Wherever a line in the data below holds "Given", copy that line.

▼

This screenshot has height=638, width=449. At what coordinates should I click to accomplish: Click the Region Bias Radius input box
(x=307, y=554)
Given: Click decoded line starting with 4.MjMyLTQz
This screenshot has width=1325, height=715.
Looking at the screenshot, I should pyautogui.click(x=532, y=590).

▲
▼

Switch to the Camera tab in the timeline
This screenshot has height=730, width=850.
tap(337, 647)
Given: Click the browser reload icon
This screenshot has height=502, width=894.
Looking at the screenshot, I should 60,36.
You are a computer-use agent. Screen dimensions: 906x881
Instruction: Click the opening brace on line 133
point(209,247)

▲

● Solution to this exercise:
Given: Click decoded line starting with 4.MjMyLTQz
Given: Click the browser reload icon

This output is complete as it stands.